OBJECTIVE>
Convert the data below into a Markdown table with the columns Row and Line, giving each non-blank line its own numbered row and leaving blank lines out.

#### INPUT FOR THIS TASK

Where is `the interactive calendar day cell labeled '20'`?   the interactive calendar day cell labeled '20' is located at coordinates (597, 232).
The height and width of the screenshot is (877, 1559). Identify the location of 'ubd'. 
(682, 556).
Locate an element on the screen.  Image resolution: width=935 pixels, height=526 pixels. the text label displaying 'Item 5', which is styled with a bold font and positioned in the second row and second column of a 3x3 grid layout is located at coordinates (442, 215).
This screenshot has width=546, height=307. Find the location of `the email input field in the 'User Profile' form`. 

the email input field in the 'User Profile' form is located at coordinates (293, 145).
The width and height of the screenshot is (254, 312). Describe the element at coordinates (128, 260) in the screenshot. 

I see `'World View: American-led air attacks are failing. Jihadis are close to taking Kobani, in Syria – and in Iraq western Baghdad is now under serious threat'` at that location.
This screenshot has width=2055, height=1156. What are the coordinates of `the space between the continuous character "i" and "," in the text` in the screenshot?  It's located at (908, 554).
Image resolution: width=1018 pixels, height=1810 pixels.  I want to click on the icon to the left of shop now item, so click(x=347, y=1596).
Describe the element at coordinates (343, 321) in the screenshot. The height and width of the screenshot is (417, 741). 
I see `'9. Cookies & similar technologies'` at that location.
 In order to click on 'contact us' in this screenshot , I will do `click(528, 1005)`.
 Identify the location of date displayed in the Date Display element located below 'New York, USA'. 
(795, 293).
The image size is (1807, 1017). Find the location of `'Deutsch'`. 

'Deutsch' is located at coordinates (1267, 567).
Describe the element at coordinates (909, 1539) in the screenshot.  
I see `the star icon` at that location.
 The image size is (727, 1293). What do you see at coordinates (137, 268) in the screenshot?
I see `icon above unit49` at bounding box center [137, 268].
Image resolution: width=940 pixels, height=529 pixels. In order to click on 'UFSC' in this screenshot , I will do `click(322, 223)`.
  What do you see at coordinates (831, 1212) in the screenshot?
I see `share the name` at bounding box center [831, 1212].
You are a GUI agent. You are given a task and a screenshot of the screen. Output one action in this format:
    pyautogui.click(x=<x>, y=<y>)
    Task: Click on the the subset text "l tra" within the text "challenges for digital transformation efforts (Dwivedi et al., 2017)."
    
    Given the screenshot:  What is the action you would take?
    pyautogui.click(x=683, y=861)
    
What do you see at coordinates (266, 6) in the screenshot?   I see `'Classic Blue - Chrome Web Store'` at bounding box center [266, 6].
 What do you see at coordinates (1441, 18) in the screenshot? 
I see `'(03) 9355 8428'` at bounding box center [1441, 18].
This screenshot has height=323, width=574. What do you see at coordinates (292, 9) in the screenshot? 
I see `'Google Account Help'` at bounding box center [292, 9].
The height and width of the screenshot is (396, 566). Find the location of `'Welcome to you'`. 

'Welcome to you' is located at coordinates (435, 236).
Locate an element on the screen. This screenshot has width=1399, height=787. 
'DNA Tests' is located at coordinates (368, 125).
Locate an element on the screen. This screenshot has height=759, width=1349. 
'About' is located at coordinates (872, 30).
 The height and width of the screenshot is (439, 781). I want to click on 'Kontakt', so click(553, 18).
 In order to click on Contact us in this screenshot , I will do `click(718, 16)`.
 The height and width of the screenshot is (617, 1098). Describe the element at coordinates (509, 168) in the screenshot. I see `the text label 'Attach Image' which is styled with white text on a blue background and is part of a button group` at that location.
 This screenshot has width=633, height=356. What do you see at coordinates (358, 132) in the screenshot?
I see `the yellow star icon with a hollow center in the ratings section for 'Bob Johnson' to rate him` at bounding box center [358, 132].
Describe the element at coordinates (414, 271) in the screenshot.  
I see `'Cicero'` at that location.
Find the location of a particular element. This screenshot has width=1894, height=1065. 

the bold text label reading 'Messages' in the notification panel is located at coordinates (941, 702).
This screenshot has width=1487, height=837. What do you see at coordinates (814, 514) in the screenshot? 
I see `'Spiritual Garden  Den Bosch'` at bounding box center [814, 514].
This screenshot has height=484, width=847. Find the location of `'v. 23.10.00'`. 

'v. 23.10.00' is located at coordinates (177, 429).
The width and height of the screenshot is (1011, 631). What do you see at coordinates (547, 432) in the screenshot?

########

REPLY TO THE EXERCISE>
| Row | Line |
|---|---|
| 1 | Where is `the interactive calendar day cell labeled '20'`?   the interactive calendar day cell labeled '20' is located at coordinates (597, 232). |
| 2 | The height and width of the screenshot is (877, 1559). Identify the location of 'ubd'.  |
| 3 | (682, 556). |
| 4 | Locate an element on the screen.  Image resolution: width=935 pixels, height=526 pixels. the text label displaying 'Item 5', which is styled with a bold font and positioned in the second row and second column of a 3x3 grid layout is located at coordinates (442, 215). |
| 5 | This screenshot has width=546, height=307. Find the location of `the email input field in the 'User Profile' form`.  |
| 6 | the email input field in the 'User Profile' form is located at coordinates (293, 145). |
| 7 | The width and height of the screenshot is (254, 312). Describe the element at coordinates (128, 260) in the screenshot.  |
| 8 | I see `'World View: American-led air attacks are failing. Jihadis are close to taking Kobani, in Syria – and in Iraq western Baghdad is now under serious threat'` at that location. |
| 9 | This screenshot has width=2055, height=1156. What are the coordinates of `the space between the continuous character "i" and "," in the text` in the screenshot?  It's located at (908, 554). |
| 10 | Image resolution: width=1018 pixels, height=1810 pixels.  I want to click on the icon to the left of shop now item, so click(x=347, y=1596). |
| 11 | Describe the element at coordinates (343, 321) in the screenshot. The height and width of the screenshot is (417, 741).  |
| 12 | I see `'9. Cookies & similar technologies'` at that location. |
| 13 |  In order to click on 'contact us' in this screenshot , I will do `click(528, 1005)`. |
| 14 |  Identify the location of date displayed in the Date Display element located below 'New York, USA'.  |
| 15 | (795, 293). |
| 16 | The image size is (1807, 1017). Find the location of `'Deutsch'`.  |
| 17 | 'Deutsch' is located at coordinates (1267, 567). |
| 18 | Describe the element at coordinates (909, 1539) in the screenshot.   |
| 19 | I see `the star icon` at that location. |
| 20 |  The image size is (727, 1293). What do you see at coordinates (137, 268) in the screenshot? |
| 21 | I see `icon above unit49` at bounding box center [137, 268]. |
| 22 | Image resolution: width=940 pixels, height=529 pixels. In order to click on 'UFSC' in this screenshot , I will do `click(322, 223)`. |
| 23 |   What do you see at coordinates (831, 1212) in the screenshot? |
| 24 | I see `share the name` at bounding box center [831, 1212]. |
| 25 | You are a GUI agent. You are given a task and a screenshot of the screen. Output one action in this format: |
| 26 |     pyautogui.click(x=<x>, y=<y>) |
| 27 |     Task: Click on the the subset text "l tra" within the text "challenges for digital transformation efforts (Dwivedi et al., 2017)." |
| 28 |     Given the screenshot:  What is the action you would take? |
| 29 |     pyautogui.click(x=683, y=861) |
| 30 | What do you see at coordinates (266, 6) in the screenshot?   I see `'Classic Blue - Chrome Web Store'` at bounding box center [266, 6]. |
| 31 |  What do you see at coordinates (1441, 18) in the screenshot?  |
| 32 | I see `'(03) 9355 8428'` at bounding box center [1441, 18]. |
| 33 | This screenshot has height=323, width=574. What do you see at coordinates (292, 9) in the screenshot?  |
| 34 | I see `'Google Account Help'` at bounding box center [292, 9]. |
| 35 | The height and width of the screenshot is (396, 566). Find the location of `'Welcome to you'`.  |
| 36 | 'Welcome to you' is located at coordinates (435, 236). |
| 37 | Locate an element on the screen. This screenshot has width=1399, height=787.  |
| 38 | 'DNA Tests' is located at coordinates (368, 125). |
| 39 | Locate an element on the screen. This screenshot has height=759, width=1349.  |
| 40 | 'About' is located at coordinates (872, 30). |
| 41 |  The height and width of the screenshot is (439, 781). I want to click on 'Kontakt', so click(553, 18). |
| 42 |  In order to click on Contact us in this screenshot , I will do `click(718, 16)`. |
| 43 |  The height and width of the screenshot is (617, 1098). Describe the element at coordinates (509, 168) in the screenshot. I see `the text label 'Attach Image' which is styled with white text on a blue background and is part of a button group` at that location. |
| 44 |  This screenshot has width=633, height=356. What do you see at coordinates (358, 132) in the screenshot? |
| 45 | I see `the yellow star icon with a hollow center in the ratings section for 'Bob Johnson' to rate him` at bounding box center [358, 132]. |
| 46 | Describe the element at coordinates (414, 271) in the screenshot.   |
| 47 | I see `'Cicero'` at that location. |
| 48 | Find the location of a particular element. This screenshot has width=1894, height=1065.  |
| 49 | the bold text label reading 'Messages' in the notification panel is located at coordinates (941, 702). |
| 50 | This screenshot has width=1487, height=837. What do you see at coordinates (814, 514) in the screenshot?  |
| 51 | I see `'Spiritual Garden  Den Bosch'` at bounding box center [814, 514]. |
| 52 | This screenshot has height=484, width=847. Find the location of `'v. 23.10.00'`.  |
| 53 | 'v. 23.10.00' is located at coordinates (177, 429). |
| 54 | The width and height of the screenshot is (1011, 631). What do you see at coordinates (547, 432) in the screenshot? |